Law Firms Blasted Over Treatment of Witnesses


     MANHATTAN (CN) – A federal judge gave a tongue-lashing to a pair of law firms for outing and misquoting confidential informants in a failed class action securities case against Millennial Media.
     Shareholders claimed in Manhattan Federal Court that the digital-advertising company lost 86 percent of the $310 million it made since its 2012 initial public offering.
     But plaintiffs started dropping like flies, and the case was dismissed last month.
     That was because the confidential witnesses weren’t told by attorneys at Labaton Sucharow and Bernstein Litowitz Berger & Grossmann that they were going to be used as plaintiffs in the case, and were misquoted, U.S. District Judge Paul Engelmayer wrote in his scathing May 29 opinion.
     “The court, the public, and above all such witnesses have the right to expect better of counsel,” Engelmayer wrote. “They have a right to expect counsel to treat witnesses with decency. They have a right to expect counsel, before designating a person as a [confidential witness], to take into account how that person might be affected were this designation to lead to his identification.”
     Engelmayer continued: “They have a right to expect counsel to consider thoughtfully, for each person who submits to an interview, whether the consequences of potentially outing that person are justified – genuinely justified – by counsel’s duty of zealous representation of their clients.”
     By “globally identifying” 11 interviewees as confidential witnesses with no advance notice, attorneys “treated these people shabbily.”
     “The court’s hope and expectation is that, in future cases, counsel will aspire to better,” he wrote.
     He said 10 of 11 confidential witnesses were interviewed solely by a Labaton investigator, but never by the attorneys at the firms who pursued the case.
     Four then asked that all references to them be dropped in subsequently filed amended complaints. Several said they were misquoted.
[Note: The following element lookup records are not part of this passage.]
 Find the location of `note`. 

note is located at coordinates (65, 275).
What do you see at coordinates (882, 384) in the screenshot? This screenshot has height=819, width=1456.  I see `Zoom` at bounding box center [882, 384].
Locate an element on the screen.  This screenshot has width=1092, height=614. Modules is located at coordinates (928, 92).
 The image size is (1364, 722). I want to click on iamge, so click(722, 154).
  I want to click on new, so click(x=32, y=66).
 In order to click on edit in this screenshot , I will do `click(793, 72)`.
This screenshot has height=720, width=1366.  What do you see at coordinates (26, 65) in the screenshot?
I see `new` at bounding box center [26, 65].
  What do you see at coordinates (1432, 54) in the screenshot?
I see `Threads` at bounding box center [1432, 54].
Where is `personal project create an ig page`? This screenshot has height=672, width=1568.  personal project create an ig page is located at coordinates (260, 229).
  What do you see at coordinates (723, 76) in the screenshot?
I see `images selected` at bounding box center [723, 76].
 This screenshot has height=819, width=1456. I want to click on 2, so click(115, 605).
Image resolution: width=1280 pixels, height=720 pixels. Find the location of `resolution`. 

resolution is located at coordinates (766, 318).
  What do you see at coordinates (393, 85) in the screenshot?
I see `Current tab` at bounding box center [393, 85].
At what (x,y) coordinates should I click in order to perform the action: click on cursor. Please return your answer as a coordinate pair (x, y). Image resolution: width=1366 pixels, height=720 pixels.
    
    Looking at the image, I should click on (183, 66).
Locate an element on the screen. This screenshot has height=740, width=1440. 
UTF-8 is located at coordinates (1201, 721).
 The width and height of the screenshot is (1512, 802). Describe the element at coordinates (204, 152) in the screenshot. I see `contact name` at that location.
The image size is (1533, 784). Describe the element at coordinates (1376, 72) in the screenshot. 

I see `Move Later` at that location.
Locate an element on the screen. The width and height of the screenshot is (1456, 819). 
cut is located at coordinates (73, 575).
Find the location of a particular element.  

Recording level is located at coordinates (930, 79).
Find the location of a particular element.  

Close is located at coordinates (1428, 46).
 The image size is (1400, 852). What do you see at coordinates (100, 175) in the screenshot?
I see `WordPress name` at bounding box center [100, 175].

     “This case addresses underscores why it is a best practice – if not an ethical imperative – for counsel … to verify the statements that counsel propose to attribute,” the judge wrote.
     The admonishing comes after two securities class actions were filed against Millennial Media Inc. in March 2012 and May 2014. Those cases were then consolidated.
     The resulting amended complaint claimed that the digital advertising company lied about its technological capabilities and outlook to inflate stock prices.
     Four days before defendants were to file their motion to dismiss last April, plaintiffs filed a letter to remove all references from a confidential informant.
     What attorneys didn’t say in their filing is that the informant never agreed to be quoted in the lawsuit.
     Engelmayer let plaintiffs file a newly amended complaint, and gave the media company two weeks to answer.
     Four affidavits then surfaced, from the confidential witness and three others from those associated with Labaton, featuring strongly worded emails that the informant was never told he or she would be quoted as a confidential witness.
     Plaintiffs then revealed that attorneys had never spoken to 10 of the 11 confidential witnesses in the lawsuits, and that they were only interviewed over the phone by an investigator with Laboron.
     None were told they would be quoted.
     Three more confidential witnesses then asked to be dropped from the complaint. At least four confidential witnesses said they were misquoted.
     Plaintiffs sought to dismiss the case last month.
     The judge, however, ordered attorneys to publicly file redacted versions of their submissions a few days later that removed the confidential witnesses’ names.
     He said the decision by the four confidential witnesses to be removed is “unsettling.”
     “Counsel’s practices with regard to preparing the complaint create significant potential for inaccuracy,” he wrote.
     “These circumstances raise serious questions,” Engelmayer wrote. “Did plaintiffs’ counsel take proper care to verify the statements attributed” to confidential witnesses before an amended complaint was filed? he posited.
     And were the confidential witnesses “fairly treated when, without notice, they were designated” in the complaint, “creating a risk that their names would be revealed later in this litigation?”